Antonio Briñez [bre'nyez] (September 17, 1917 – September 3, 1999) was a Venezuelan professional baseball player, coach and manager. He batted and threw left handed.

== Biography ==
Born in Maracaibo, Zulia, Briñez spent almost 30 years in Venezuelan baseball, playing in three different leagues while managing in two of them.

Basically a line-drive hitter and a fine defensive first baseman, Briñez also was a member of the Venezuela national team that won the gold medal in the 1944 Baseball World Cup, powering his team to upset victories over the strong Panama and Puerto Rico teams, while leading the tournament with seven hits.

Briñez made his professional debut in the First Division of Baseball of Venezuela, playing for five teams in nine seasons spanning 1936–1945. He then moved to the Cervecería Caracas club in 1946, to become a founding member of the Venezuelan Professional Baseball League in its inaugural season.

Briñez played for the Caracas club in five of his seven seasons in the league. In between, he also played with the Navegantes del Magallanes and the Sabios de Vargas before retiring in 1952. He returned to the VPBL during the 1960–1961 season to manage the Caracas franchise, after it was named the Leones del Caracas.

In a seven-season playing career, Briñez batted a .288 average and slugged .325 in 161 games. As a manager for Caracas, he replaced Tim Thompson in the midseason, but the timing could not be better for the last-place Leones, who finished with a 21-30 record and 10½ games out of contention. After that, he managed the Rapiños de Occidente of the Liga Occidental de Béisbol Profesional in 1963. Then, in 1966 he became the first manager who brought a National Amateur Baseball championship to his homeland.

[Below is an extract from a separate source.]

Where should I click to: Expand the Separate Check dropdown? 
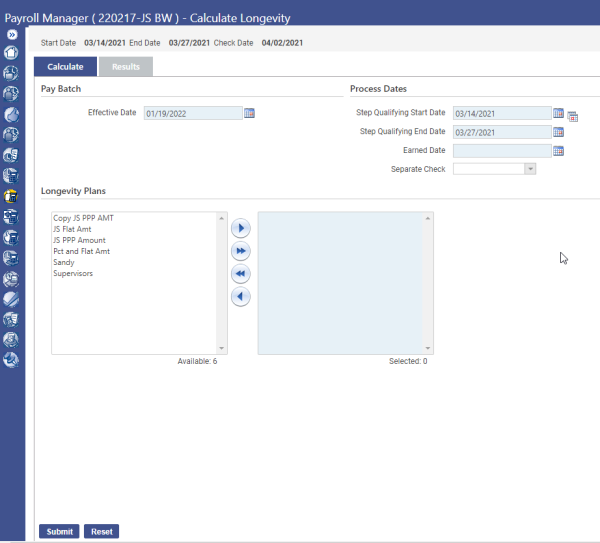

Briñez died in 1999 in his natal city of Maracaibo, just 14 days short of his 82nd birthday.

==Greatest personal award==
In 1944, Briñez was honored with the Athlete of the Year Award created by the Circle of Sports Journalists in Venezuela, becoming the first Venezuelan athlete to receive the award.

Since then, significant Venezuelan sportspeople have been awarded over the years, among others ballplayers Wilson Álvarez, Luis Aparicio, Tony Armas, Miguel Cabrera, Chico Carrasquel, Dave Concepción, Andrés Galarraga, Freddy García, Ozzie Guillén, Félix Hernández, Vidal López, Magglio Ordóñez, Luis Salazar, Johan Santana and Omar Vizquel.

The long honorees list of the CSJV also includes boxers Betulio González and Vicente Paúl Rondón; cyclist racers Daniela Larreal, José Rujano and Leonardo Sierra; motorcycle road racers Carlos Lavado and Johnny Cecotto, as well as basketballer Greivis Vásquez and free-diver Carlos Coste.